Updated March 2018
All values for 2017 have been estimated using data reported by industry up until the end of August 2017. Full-year estimates for 2017 were derived using these data, adjusting for seasonality.
The AER defines supply cost as the minimum constant dollar price required to recover all capital costs, operating costs, royalties, and taxes, as well as to earn a specified return on investment. The supply cost calculation determines a dollar value required per unit of production. The supply costs are based on representative wells in each Petroleum Services Association of Canada (PSAC) area. Supply costs for different geological plays and PSAC areas vary significantly because of differing production rates, well types, drilling and operating costs, royalties, and other factors. Therefore, the results may not be reflective of wells that differ from the representative well profiles used in the analysis.
The following data were used to derive a supply cost estimate for the average horizontal, vertical, and directional well in each PSAC area: formation, initial productivity, production decline rates, vertical depth drilled and total measured depth of the well, gas composition, shrinkage, capital costs, operating costs, royalties, taxes, and a 10 per cent nominal rate of return. The supply costs are not risked (i.e., assumes a 100 per cent success rate) and are estimated as wellhead costs, which are reported in Canadian dollars.
The crude oil supply model was revised in 2015 to forecast well activity and production in more detail. Forecasts are now available by PSAC area, crude oil density, and well type.
The AER does not separately estimate or report “tight” oil production, that is,oil found in low‑permeability rock, such as sandstone, siltstone, shale, and carbonates. It is often difficult or impossible to separate the tight portion of the reserve or tight oil production from a conventional reservoir; therefore, any unconventional tight oil volumes are included within the AER’s conventional crude oil reserves and production reporting.

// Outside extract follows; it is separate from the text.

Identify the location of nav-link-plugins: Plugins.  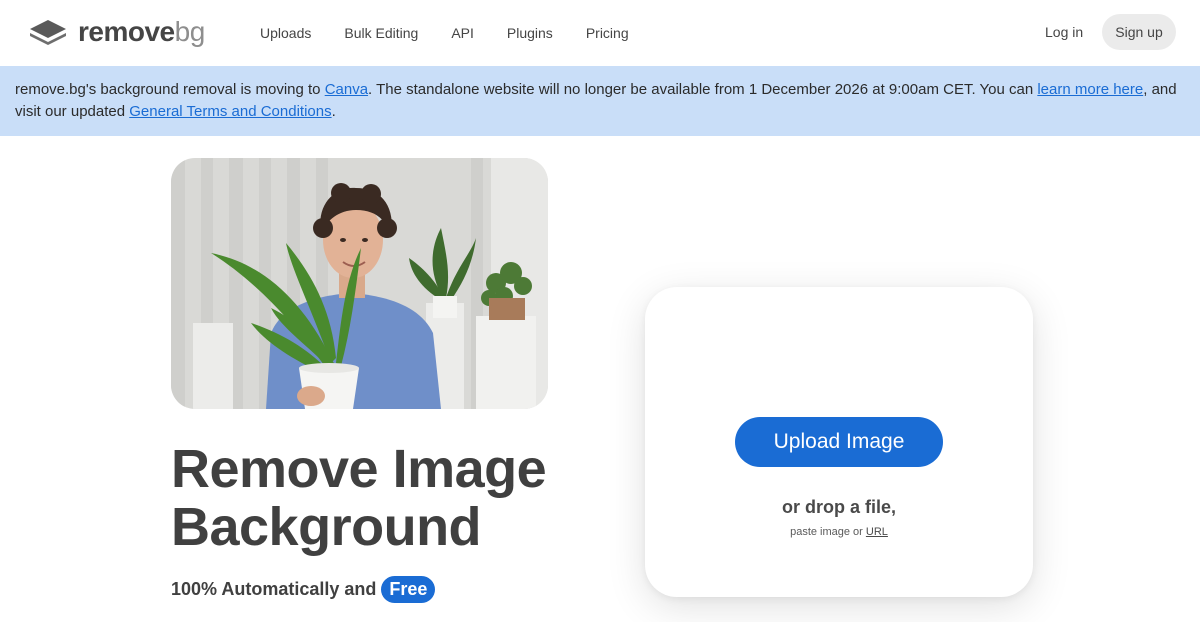
(530, 33).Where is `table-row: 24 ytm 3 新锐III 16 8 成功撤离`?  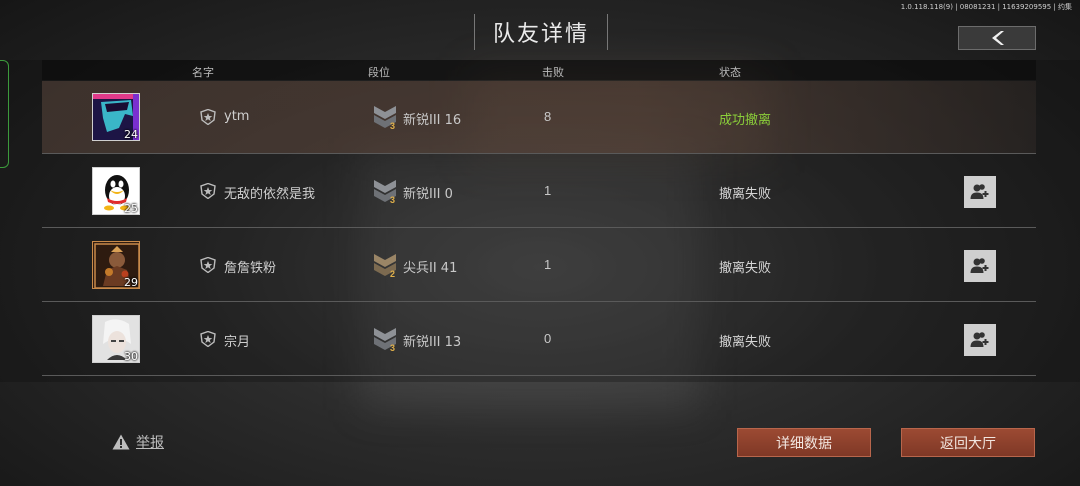 table-row: 24 ytm 3 新锐III 16 8 成功撤离 is located at coordinates (539, 118).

The AER uses crude oil production volumes submitted to Petrinex by producers. Petrinex is a secure, centralized information network used to exchange petroleum-related information.
In projecting conventional crude oil production, the AER combines for each year expected production from pre-existing producing wells and new wells placed on production in that year, shown in Table S4.2 [HTML]. The number of new wells placed on production and their average initial productivity and decline rates are the main determining factors used in projecting production volumes. The AER uses a model that also considers prices, royalties, taxes, capital costs, and other costs. The model calculates a net present value for representative wells for all years within the forecast period, with the calculated net present value forming the basis of the forecast. The forecast considers limiting factors such as current and future capital market conditions and remaining reserves.
Table S4.3 [HTML] shows the forecast initial productivity rates, calculated using historical three-year average rates for conventional wells by PSAC area. Decline rates, shown in Table S4.4 [HTML], vary depending on factors such as the age, type, and geological locations of the wells. The AER also takes into account its estimates of the remaining established and yet-to-be established reserves of crude oil in the province.
The Alberta conventional crude oil demand forecast is based on historical refinery throughput, anticipated new refineries, and expansions to current refinery capacity. Removals are equal to the difference between Alberta production and Alberta demand. The AER uses historical utilization rates when forecasting refinery throughput in Alberta.